How to convert none-Latin-based encoded text into UTF-8, or make them coexist on same page?
- by Yallaa
Good day,
I have a script that scrapes the title/description of remote pages and prints those values into a corresponding charset=UTF-8 encoded page. Here is the problem, whenever a remote page is encoded with non-Latin characters encoding like (Arabic, Russian, Chinese, Japanese etc.) the imported values print as garbled text.
I've tried passing those values through either iconv or mb_convert_encoding converters but without much success.

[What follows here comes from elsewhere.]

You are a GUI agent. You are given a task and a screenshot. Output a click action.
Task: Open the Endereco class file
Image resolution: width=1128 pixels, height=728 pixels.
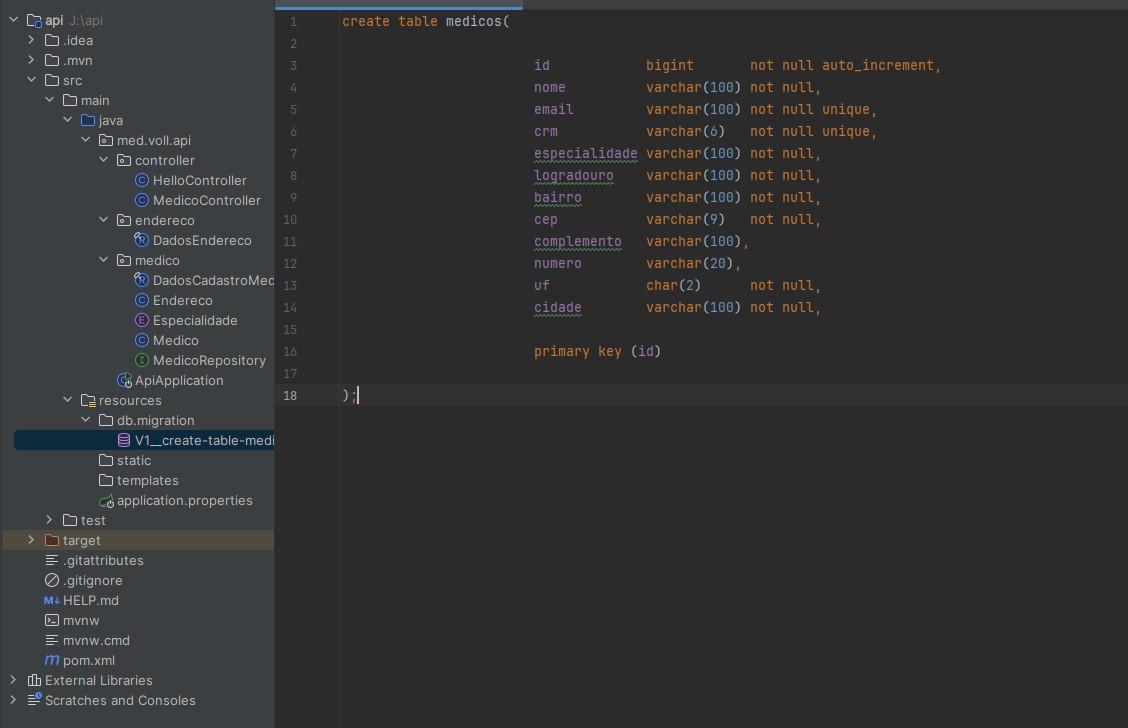(182, 301)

Then, I tried detecting the remote encoding first, then change my presentation page's encoding into the remote one instead of the current utf-8, which works okay with the imported values, but the other existing utf-8 content of that language on the page gets garbled instead.
Example:
If I try to import those values from a Russian windows-1251 into my UTF-8 encoded page
which has a mix English/Russian content. I change the imported non-utf-8 string into a utf-8 using either iconv or mb_convert_encoding.
I tried:
$RemoteValue = iconv($RemoteEncoding, 'UTF-8', $RemoteValue);
or
$RemoteValue mb_convert_encoding($RemoteValue, "UTF-8", $RemoteEncoding);
or
$RemoteValue mb_convert_encoding($RemoteValue, "UTF-8", "auto");
without success.
If I detect that the remote page is windows-1251 encoded and I change my presentation page (which already has UTF-8 encoded mixed language content) to be similar to the remote page, then the japanese utf-8 content on the existing page gets garbled...
Can 2 differently encoded strings coexist on the same page (ex. utf-8 & windows-1251)?
Am I using the converters correctly? any hints as to why they don't work?
Is there any better way to do this?
Thank you for your help